TV Worth Watching Blog

twentysomething years ago, there was "thirtysomething"...


Thirtysomething_l.jpg


One of the most eagerly anticipated TV-shows-on-DVD releases hits stores today: the first season of thirtysomething, the ABC series that, beginning in 1987, examined yuppie angst. The tangled web of music rights is what has discouraged the series from being packaged until now... but now, as Diane Werts already has alerted us in her blog, Shout! Factory has made it a reality...

thirtysomething-olin-busfie.jpg

It's quite an artifact of Reagan-era television, as reflective, in its way, as NBC's The Cosby Show. Both shows presented people who were more affluent than the norm. Bill Cosby's program, though, was a sitcom populated mostly by blacks. ABC's thirtysomething, conversely, was a drama that, like Seinfeld and Friends after it, was overwhelmingly white.

The first few episodes of season one of thirtysomething are rather clumsy affairs: Everything is overwrought, overwritten and, for the most part, overacted.
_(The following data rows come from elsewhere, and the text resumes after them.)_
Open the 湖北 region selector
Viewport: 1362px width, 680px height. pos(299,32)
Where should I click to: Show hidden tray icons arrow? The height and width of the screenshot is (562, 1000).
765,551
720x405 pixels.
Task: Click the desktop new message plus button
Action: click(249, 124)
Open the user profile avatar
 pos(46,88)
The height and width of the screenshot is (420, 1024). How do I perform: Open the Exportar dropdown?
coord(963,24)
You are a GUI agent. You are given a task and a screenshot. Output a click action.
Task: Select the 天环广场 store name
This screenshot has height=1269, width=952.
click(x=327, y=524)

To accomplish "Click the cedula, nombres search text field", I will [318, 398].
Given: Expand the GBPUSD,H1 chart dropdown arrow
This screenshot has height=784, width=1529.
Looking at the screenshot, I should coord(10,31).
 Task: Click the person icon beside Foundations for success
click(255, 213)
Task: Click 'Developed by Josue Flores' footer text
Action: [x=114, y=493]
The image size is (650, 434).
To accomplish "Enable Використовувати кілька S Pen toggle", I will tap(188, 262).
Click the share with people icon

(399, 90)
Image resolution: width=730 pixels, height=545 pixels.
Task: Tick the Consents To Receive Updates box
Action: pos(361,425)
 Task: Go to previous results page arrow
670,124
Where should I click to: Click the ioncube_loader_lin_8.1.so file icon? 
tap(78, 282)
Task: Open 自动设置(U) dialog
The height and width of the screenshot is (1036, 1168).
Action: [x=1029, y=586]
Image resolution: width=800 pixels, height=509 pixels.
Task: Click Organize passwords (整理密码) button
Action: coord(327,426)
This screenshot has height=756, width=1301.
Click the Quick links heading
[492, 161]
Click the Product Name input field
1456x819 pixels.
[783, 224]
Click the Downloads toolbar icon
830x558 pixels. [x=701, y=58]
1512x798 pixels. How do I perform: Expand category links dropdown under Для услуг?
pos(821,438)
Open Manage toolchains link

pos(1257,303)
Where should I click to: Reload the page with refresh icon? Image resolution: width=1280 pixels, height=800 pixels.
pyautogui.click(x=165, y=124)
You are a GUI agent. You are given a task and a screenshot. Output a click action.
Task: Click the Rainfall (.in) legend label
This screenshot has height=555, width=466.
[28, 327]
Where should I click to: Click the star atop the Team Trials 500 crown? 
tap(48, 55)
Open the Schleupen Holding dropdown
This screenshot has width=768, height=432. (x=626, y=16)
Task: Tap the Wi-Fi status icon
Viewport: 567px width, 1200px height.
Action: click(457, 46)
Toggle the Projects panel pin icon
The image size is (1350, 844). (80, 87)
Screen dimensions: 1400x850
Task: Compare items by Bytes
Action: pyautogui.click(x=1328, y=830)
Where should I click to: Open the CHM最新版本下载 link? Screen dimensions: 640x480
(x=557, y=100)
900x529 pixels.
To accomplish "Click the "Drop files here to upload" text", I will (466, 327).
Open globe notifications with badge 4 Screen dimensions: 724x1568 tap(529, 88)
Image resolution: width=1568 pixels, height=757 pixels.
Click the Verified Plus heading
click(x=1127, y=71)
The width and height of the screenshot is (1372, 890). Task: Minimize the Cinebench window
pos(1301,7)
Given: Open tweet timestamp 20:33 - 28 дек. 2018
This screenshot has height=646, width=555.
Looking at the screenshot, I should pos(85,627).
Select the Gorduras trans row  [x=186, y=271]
But starting with episode four -- a double-date dinner gone bad and re-enacted, Rashomon-like, from different perspectives -- this show began finding its footing, as well as its voice. Some scenes still irritated as others amused, but the percentage kept improving.

I'll have a full review of the DVD release later this week on NPR's Fresh Air with Terry Gross, and you can read Diane's fine Newsday feature on the show and its cast and creators by clicking HERE.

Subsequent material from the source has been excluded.